Open aneeshjain opened 3 years ago
Enable debug log in TF. Watch nvidia-smi. Might need to update cuda and/or cudnn or both. Being stuck likely means driver unable to reach hardware aka GPU and sits there waiting for access. https://www.tensorflow.org/api_docs/python/tf/data/experimental/enable_debug_mode
@vitalyli I did enable the debug log by putting in tf.data.experimental.enable_debug_mode() as suggested. However I did not see anything different in the output that would help me diagnose the problem.
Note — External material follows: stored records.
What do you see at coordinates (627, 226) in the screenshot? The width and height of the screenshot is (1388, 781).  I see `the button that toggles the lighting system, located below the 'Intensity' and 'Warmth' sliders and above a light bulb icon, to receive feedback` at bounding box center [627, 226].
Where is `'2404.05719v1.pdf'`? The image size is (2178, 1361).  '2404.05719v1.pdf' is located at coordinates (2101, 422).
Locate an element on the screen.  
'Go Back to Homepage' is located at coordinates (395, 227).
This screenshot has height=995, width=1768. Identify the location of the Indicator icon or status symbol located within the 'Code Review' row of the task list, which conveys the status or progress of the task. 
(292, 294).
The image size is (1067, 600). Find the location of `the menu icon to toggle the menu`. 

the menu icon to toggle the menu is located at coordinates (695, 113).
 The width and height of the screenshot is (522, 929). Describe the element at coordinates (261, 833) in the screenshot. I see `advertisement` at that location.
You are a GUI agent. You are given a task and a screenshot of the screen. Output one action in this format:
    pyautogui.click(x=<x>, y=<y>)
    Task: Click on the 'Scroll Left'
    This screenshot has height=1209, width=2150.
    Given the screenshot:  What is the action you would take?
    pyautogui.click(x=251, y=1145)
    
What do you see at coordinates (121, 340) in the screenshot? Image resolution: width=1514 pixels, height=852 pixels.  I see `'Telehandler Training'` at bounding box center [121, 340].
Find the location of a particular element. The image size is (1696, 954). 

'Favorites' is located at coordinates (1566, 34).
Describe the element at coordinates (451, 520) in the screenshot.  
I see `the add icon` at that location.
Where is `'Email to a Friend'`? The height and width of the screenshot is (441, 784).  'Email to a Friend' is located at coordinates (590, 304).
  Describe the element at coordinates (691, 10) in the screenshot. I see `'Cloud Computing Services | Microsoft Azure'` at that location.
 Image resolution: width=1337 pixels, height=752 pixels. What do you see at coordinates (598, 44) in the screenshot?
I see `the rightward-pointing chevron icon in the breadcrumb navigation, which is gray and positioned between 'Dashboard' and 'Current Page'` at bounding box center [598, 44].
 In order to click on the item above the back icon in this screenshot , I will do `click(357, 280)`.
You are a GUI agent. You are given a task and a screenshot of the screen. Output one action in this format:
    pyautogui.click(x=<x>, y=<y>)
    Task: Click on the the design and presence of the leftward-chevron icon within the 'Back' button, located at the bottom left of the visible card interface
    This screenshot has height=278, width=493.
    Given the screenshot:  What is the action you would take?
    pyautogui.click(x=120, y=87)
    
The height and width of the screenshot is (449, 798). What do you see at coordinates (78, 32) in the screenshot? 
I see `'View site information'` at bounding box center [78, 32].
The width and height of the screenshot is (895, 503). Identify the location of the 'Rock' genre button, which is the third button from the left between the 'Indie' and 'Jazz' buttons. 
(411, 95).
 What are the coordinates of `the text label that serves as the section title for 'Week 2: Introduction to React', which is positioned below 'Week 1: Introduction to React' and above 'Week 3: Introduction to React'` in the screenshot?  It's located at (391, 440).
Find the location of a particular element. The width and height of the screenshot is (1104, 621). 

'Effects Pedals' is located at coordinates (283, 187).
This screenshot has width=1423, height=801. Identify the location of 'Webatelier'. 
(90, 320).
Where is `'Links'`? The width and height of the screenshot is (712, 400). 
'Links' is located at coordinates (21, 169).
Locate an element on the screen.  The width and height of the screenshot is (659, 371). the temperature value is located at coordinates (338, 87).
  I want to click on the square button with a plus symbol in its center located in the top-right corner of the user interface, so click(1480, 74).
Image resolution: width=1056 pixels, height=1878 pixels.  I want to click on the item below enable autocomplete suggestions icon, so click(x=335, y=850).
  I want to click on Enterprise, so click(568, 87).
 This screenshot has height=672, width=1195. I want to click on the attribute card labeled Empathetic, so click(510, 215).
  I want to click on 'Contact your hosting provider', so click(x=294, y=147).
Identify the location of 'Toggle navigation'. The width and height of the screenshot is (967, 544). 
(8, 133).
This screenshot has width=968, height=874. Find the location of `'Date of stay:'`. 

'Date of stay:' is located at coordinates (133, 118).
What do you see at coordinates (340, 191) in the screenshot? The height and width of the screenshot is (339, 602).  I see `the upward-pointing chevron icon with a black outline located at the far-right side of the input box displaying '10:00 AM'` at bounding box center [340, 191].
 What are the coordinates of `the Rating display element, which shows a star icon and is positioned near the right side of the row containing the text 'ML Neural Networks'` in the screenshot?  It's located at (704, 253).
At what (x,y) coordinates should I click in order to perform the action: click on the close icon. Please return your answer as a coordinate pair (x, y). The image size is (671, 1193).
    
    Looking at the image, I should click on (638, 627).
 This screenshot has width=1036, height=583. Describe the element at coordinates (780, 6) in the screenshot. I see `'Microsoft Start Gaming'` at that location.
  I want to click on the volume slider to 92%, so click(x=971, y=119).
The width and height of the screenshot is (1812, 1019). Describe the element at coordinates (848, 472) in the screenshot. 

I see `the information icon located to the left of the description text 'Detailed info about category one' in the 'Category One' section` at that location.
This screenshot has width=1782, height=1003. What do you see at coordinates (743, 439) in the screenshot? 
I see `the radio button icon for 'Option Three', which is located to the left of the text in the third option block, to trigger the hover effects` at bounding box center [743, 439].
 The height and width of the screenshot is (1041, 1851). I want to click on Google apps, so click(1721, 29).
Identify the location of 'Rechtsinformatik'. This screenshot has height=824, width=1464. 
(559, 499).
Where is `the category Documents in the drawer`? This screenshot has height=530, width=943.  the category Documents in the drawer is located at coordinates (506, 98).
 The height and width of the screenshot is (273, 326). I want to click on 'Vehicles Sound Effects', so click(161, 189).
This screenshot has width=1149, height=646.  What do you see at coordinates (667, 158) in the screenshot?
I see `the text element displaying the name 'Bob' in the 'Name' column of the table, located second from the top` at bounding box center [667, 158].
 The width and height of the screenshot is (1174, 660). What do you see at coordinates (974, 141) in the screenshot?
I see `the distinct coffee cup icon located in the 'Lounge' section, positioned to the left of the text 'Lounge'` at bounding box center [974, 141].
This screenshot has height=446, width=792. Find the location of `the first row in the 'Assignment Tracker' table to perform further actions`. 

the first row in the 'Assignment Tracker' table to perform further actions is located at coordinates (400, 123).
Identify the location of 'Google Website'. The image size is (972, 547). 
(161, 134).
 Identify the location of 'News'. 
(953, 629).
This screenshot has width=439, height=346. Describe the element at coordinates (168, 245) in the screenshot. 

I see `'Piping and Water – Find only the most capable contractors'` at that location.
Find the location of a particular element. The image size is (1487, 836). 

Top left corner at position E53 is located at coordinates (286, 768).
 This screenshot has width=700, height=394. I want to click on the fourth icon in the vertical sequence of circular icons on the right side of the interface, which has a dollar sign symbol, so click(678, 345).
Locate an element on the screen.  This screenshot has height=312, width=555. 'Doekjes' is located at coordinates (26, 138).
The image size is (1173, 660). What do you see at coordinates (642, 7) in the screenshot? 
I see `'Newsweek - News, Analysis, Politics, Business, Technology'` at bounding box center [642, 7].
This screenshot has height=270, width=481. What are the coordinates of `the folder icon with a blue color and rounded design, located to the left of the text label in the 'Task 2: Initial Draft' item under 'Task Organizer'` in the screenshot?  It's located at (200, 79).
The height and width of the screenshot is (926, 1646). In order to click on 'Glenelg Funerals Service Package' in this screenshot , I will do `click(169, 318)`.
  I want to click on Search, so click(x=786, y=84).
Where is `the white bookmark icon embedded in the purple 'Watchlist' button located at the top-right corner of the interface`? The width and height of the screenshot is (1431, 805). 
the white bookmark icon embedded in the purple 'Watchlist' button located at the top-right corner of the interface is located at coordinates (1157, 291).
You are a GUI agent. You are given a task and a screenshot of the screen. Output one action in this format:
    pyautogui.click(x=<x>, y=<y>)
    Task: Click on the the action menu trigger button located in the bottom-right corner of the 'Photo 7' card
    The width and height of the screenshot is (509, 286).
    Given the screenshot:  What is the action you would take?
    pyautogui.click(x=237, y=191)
Also below is a snapshot of nvidia-smi at the moment the program gets stuck
I managed to get the debugger working and got the following error along with multiple deprecation warnings
labels, mode, params, config)
File "/home/aneesh/.local/lib/python3.7/site-packages/tensorflow_ranking/python/model.py", line 385, in _compute_logits_impl
config)
File "tf_ranking_libsvm.py", line 333, in _score_fn
input_layer, training=is_training)
File "/usr/local/lib/python3.7/dist-packages/keras/legacy_tf_layers/normalization.py", line 454, in batch_normalization
return layer.apply(inputs, training=training)
File "/usr/local/lib/python3.7/dist-packages/keras/engine/base_layer_v1.py", line 1679, in apply
return self.__call__(inputs, *args, **kwargs)
File "/usr/local/lib/python3.7/dist-packages/keras/legacy_tf_layers/base.py", line 567, in __call__
outputs = super(Layer, self).__call__(inputs, *args, **kwargs)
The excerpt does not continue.